Toronto
3 min

Can queer dogs be friends?

There are some divisions canines can't overcome

Credit: Xtra files

I’ve unwittingly stepped in dog shit more than a few times. Until canines practise stoop and scoop, people who run with the dogs are clearly to blame for the fly-piles.



But there are thousands of dogs in this city, so it stands to reason that every dog person cannot be responsible for the unattended piles or we would be knee deep in it.



I didn’t make this not-so-fine distinction until I adopted dogs of my own. I was admittedly without compassion for all of the folks who doggedly search the park at night with a flashlight, for the golden nugget.



Before I adopted Quin and Sadie I somewhat naïvely assumed that there was a bond between dog people – like the camaraderie between motorcycle riders, the joy of perennial dividing shared by gardeners or even the silent nods between queer folk (which I’ve yet to experience because, in all of my femme glory, I am not seen as queer by queers unless I’m in a queer space).



Cat people, like felines, are mysterious to me. Dog people are not. We structure our lives around our dog companions – we’re outside every morning and every evening, running, walking, pitching ball or standing idle with a butt between our lips and coffee in hand. Given this shared daily routine, my assumption that there be a bond between dog people is understandable.



My parents espoused a parallel logic when they sent me off to Catholic high school. Unlike public school students who (mother’s voice) ran amok doing whatever you damn well pleased, we Catholic schoolgirls were separated from the big bad boys, and we all looked the same: white shirt, kilt, socks or tights and black shoes. My parents took comfort in the uniform. They didn’t want me to be disadvantaged because of my lack of trendy, expensive clothes. Theoretically, this made sense but it didn’t work that way. The girls who came from money walked it and talked it.



In the world of dogs and dog people, there is a social structure that works just like the class system in high school, and everywhere else for that matter. I didn’t expect this precisely because we all pick-up shit, and we all walk our dogs. But there are some other things at play.



I have never been fond of, or particularly comfortable in big groups of people, but I was totally willing to do the whole dog park square dance.



First, I noticed that dog people know the names of the dogs, but not necessarily each other’s names. I had no idea I was messing with dog park equilibrium when I introduced myself. People responded awkwardly; you’d think I’d interrupted the most personal and private of moments. But I was just saying hello.

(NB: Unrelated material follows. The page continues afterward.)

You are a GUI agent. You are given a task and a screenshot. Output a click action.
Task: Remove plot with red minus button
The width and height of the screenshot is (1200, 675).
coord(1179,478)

Then came the issue of pedigree.



I adopted Sadie and Quin both from the Humane Society at separate times. I could guess about what their breed mixture is, but it doesn’t really matter to me. I’ve noticed that other folks with dogs of unknown breed ask about Quin and Sadie’s breeds – but the question is just a matter of friendly conversation that invariably leads to talk about which dollar stores have the best dog toys. The people who don’t ever broach this subject are the ones with pedigree – both personal and public. I’m talking about the standard poodle, boxer and ridgeback folks. They tend to stand together in a fairly tight circle in the corner of the park, and they are mostly homeowners. Mere coincidence? I don’t think so.



I recently returned to Toronto after spending eight incredible days in Nova Scotia. Quin swam circles while Sadie tried to run, not swim, through the waves. On the bus ride home, Quin puked, and then again as we stepped onto pavement. By the evening, Sadie and Quin were both very, very sick. For three days following our excursion, I carried a lot more bags than usual. Emergency stops were many.



During one of these stops, Quin had a particularly nasty movement. I cleaned up as best I could, but there was still evidence. So, I reached into a nearby garden bed for some soil to spread onto the pavement. This was an act of altruism.



A lisped voice boomed, “What are you doing to my garden?”



These chastising words were the first my gay homeowner neighbour had ever uttered to me.



In a moment of frustration I replied, “I’m destroying your garden. Next time, I’ll leave the smear for you to step in.”



As we walked past him, he turned his back to us. More than his tone or his words, the sight of his back infuriated me. I schemed countless ways to piss him off. In the end, I let it go, taking comfort in an old truism: What goes around comes around. Besides, it is all about the love, and I have another great day ahead of me with Quin and Sadie.



* Brazen Femme: Queering Femininity, an anthology Camilleri co-edited with Chloë Brushwood-Rose, has just been published by Arsenal Pulp Press.